===== Records to process =====

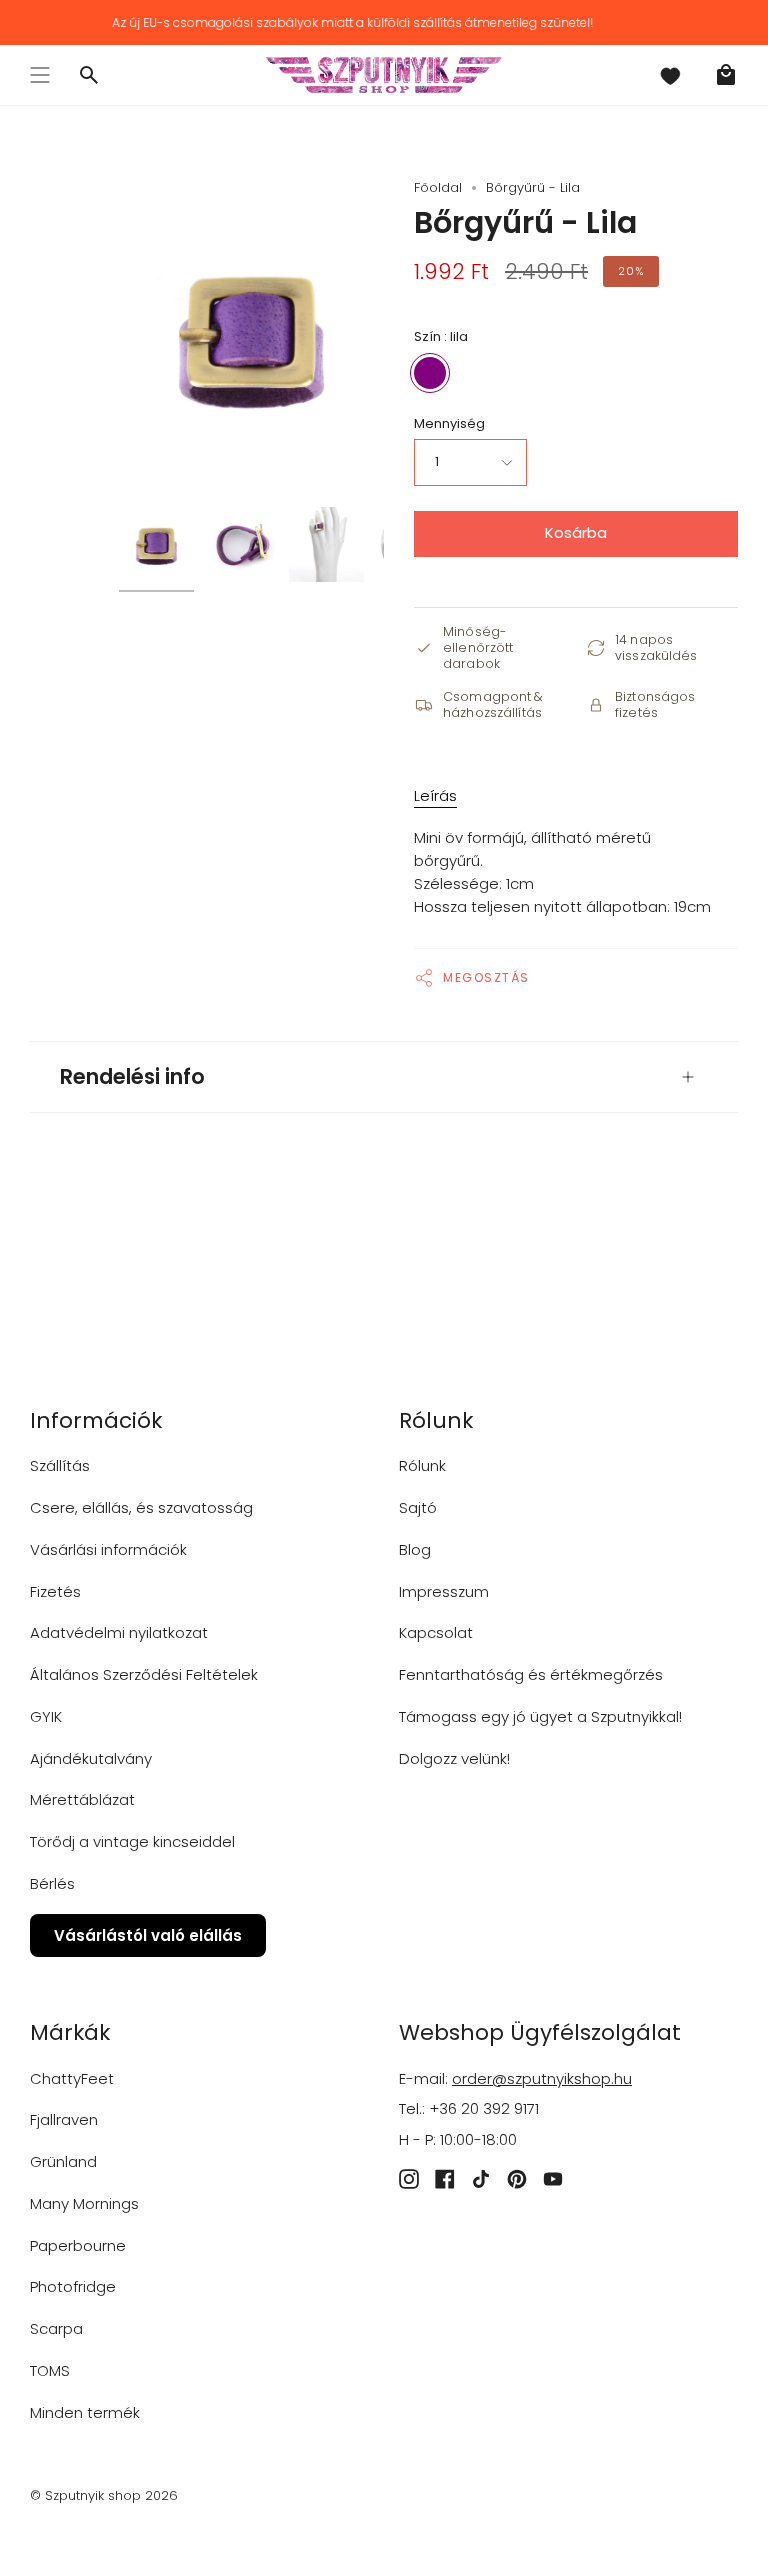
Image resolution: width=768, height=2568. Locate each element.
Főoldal (438, 187)
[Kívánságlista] (670, 75)
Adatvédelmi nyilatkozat (119, 1632)
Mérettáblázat (82, 1799)
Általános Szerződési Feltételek (144, 1674)
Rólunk (422, 1465)
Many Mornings (84, 2203)
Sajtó (418, 1507)
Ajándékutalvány (91, 1758)
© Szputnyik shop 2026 (104, 2495)
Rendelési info (132, 1076)
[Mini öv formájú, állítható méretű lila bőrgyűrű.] (156, 544)
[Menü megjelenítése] (40, 75)
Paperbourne (78, 2245)
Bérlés (52, 1883)
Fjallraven (64, 2119)
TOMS (50, 2370)
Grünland (63, 2161)
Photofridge (73, 2286)
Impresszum (444, 1591)
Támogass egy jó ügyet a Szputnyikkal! (540, 1716)
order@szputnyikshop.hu (542, 2078)
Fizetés (55, 1591)
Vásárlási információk (108, 1549)
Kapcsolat (436, 1632)
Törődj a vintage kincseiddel (132, 1841)
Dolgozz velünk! (454, 1758)
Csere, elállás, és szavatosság (141, 1507)
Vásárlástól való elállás (148, 1935)
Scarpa (56, 2328)
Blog (415, 1549)
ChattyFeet (72, 2078)
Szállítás (60, 1465)
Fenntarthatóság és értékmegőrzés (531, 1674)
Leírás (435, 795)
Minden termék (85, 2412)
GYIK (46, 1716)
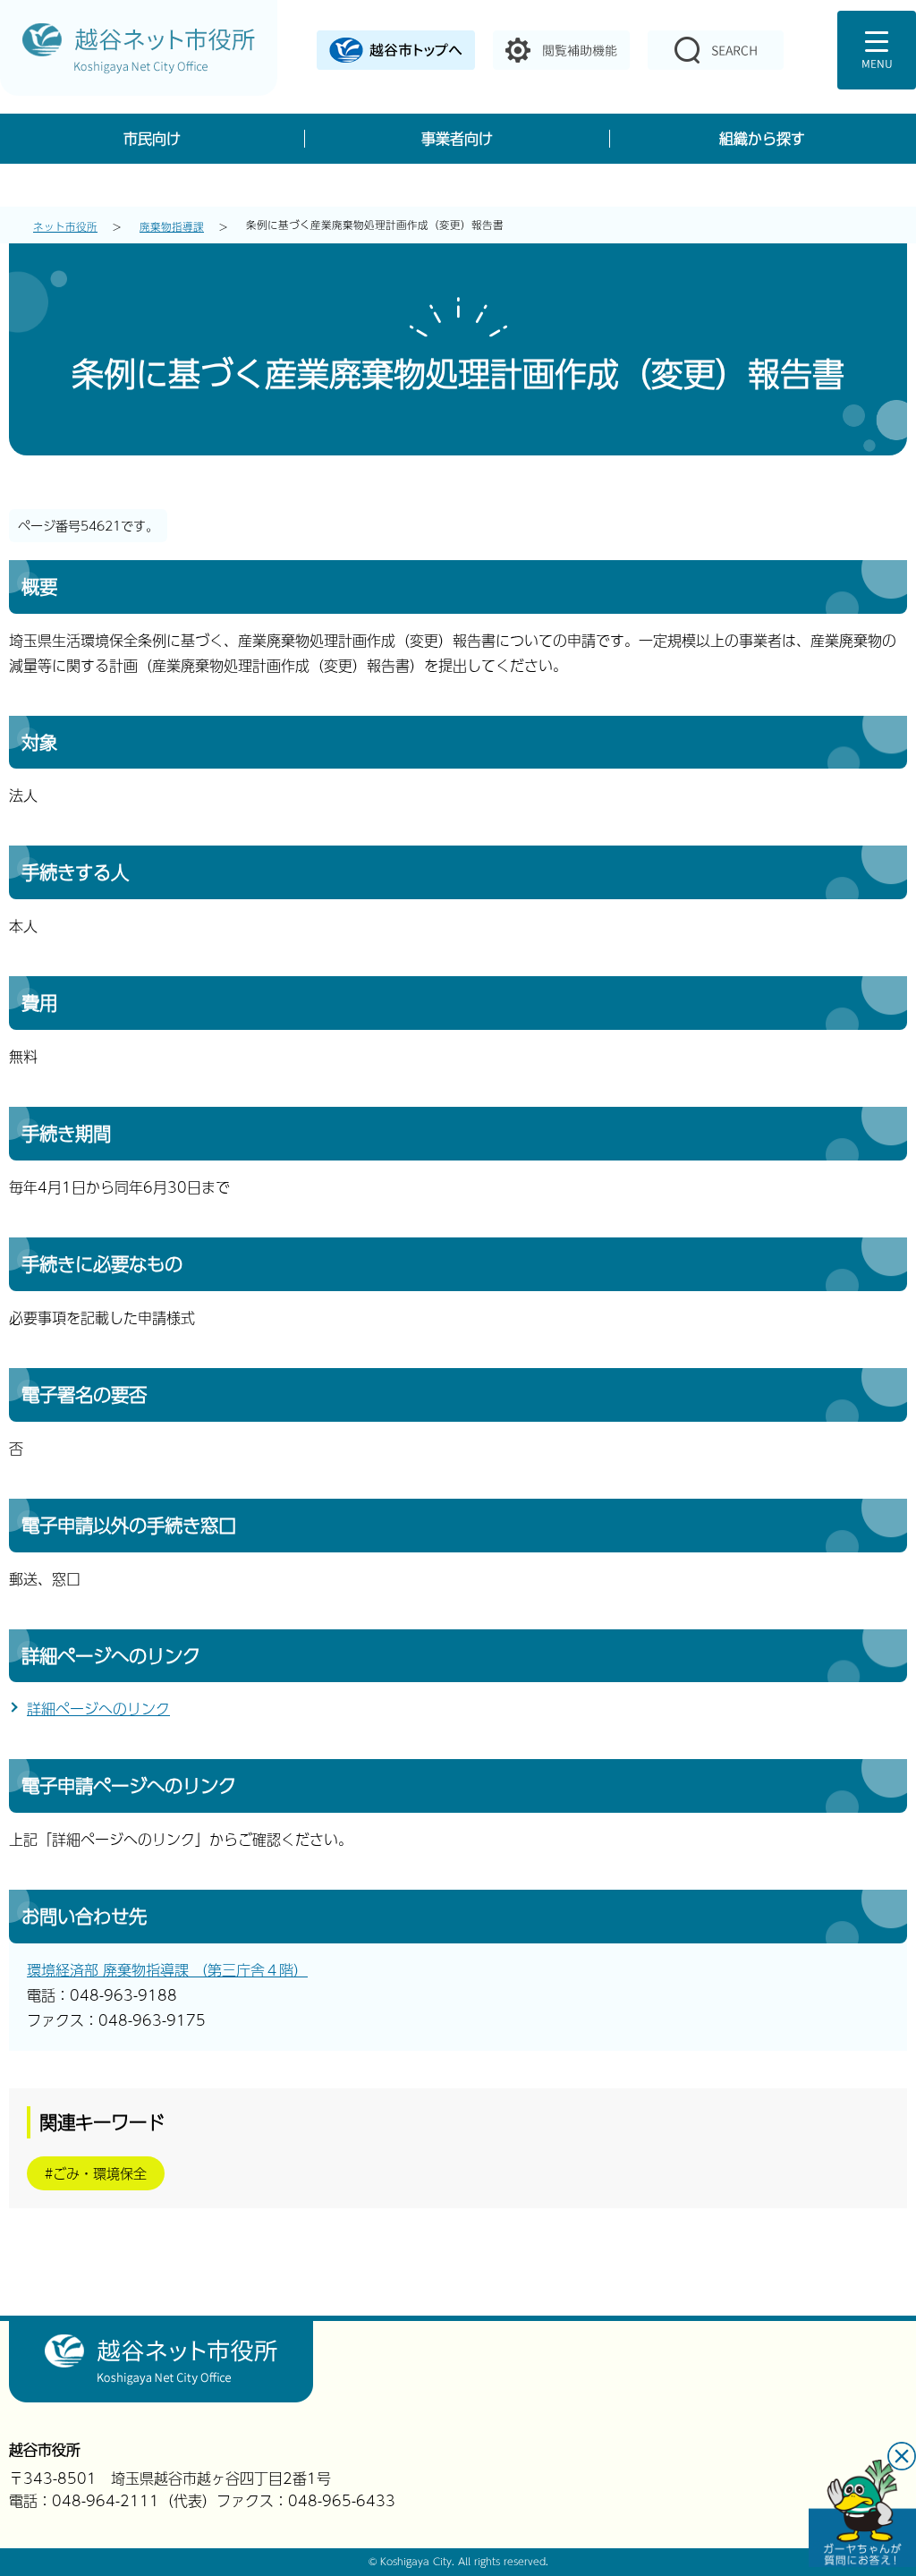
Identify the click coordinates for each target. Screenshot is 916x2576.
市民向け (152, 138)
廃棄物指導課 (172, 226)
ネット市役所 (65, 226)
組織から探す (762, 138)
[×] (862, 2513)
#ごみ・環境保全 (96, 2173)
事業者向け (457, 138)
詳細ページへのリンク (98, 1708)
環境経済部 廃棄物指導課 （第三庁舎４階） (167, 1970)
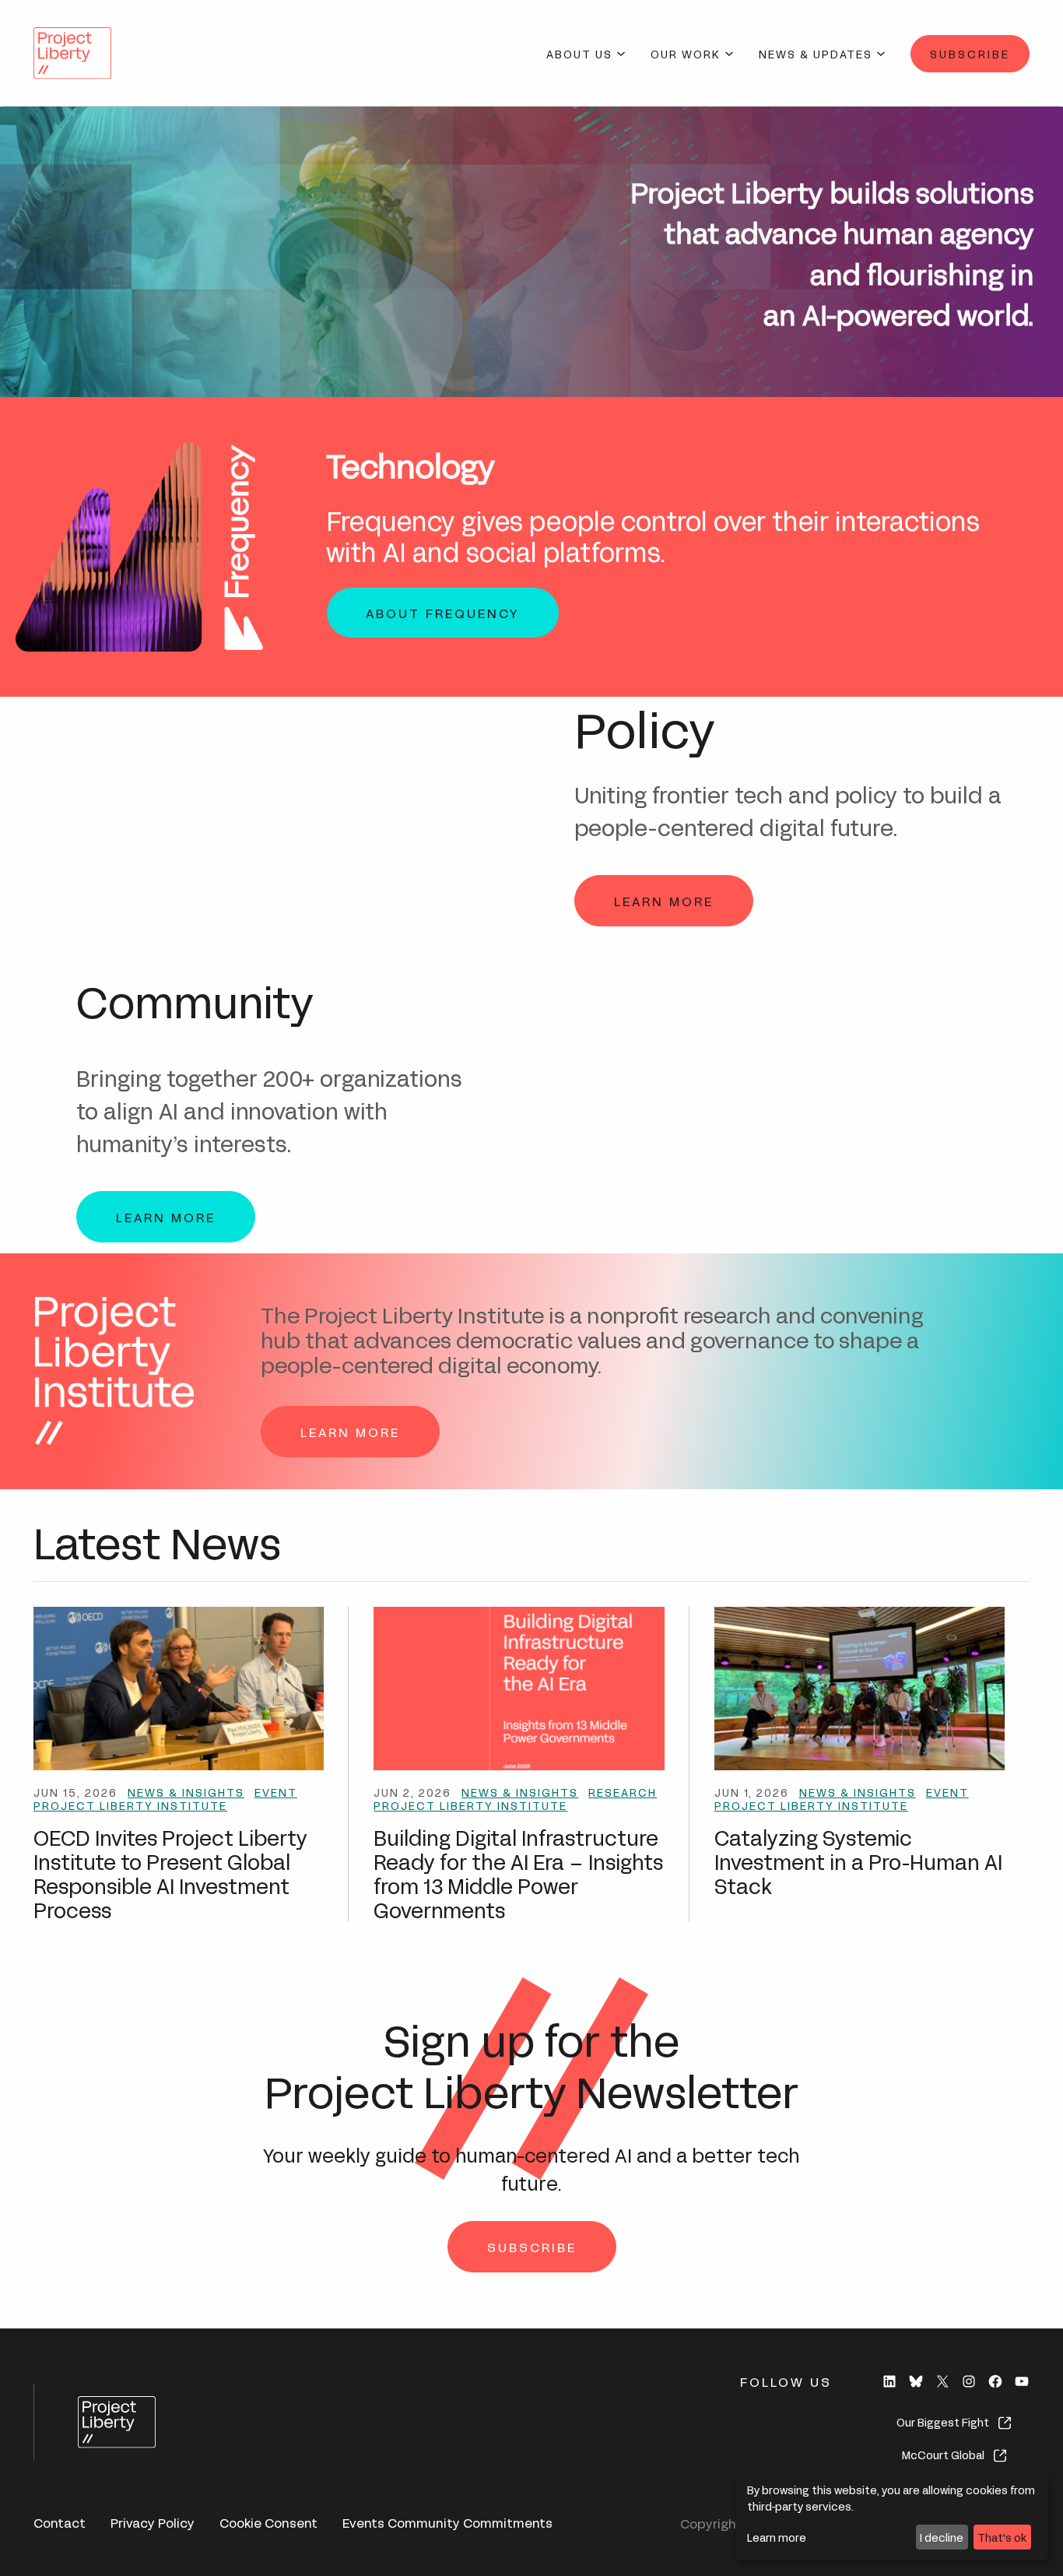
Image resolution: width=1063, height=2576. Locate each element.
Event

=====

## Prompt
Wherever the word "elállás" appears in the entries above, copy that line.

## Task response
Csere, elállás, és szavatosság (141, 1507)
Vásárlástól való elállás (148, 1935)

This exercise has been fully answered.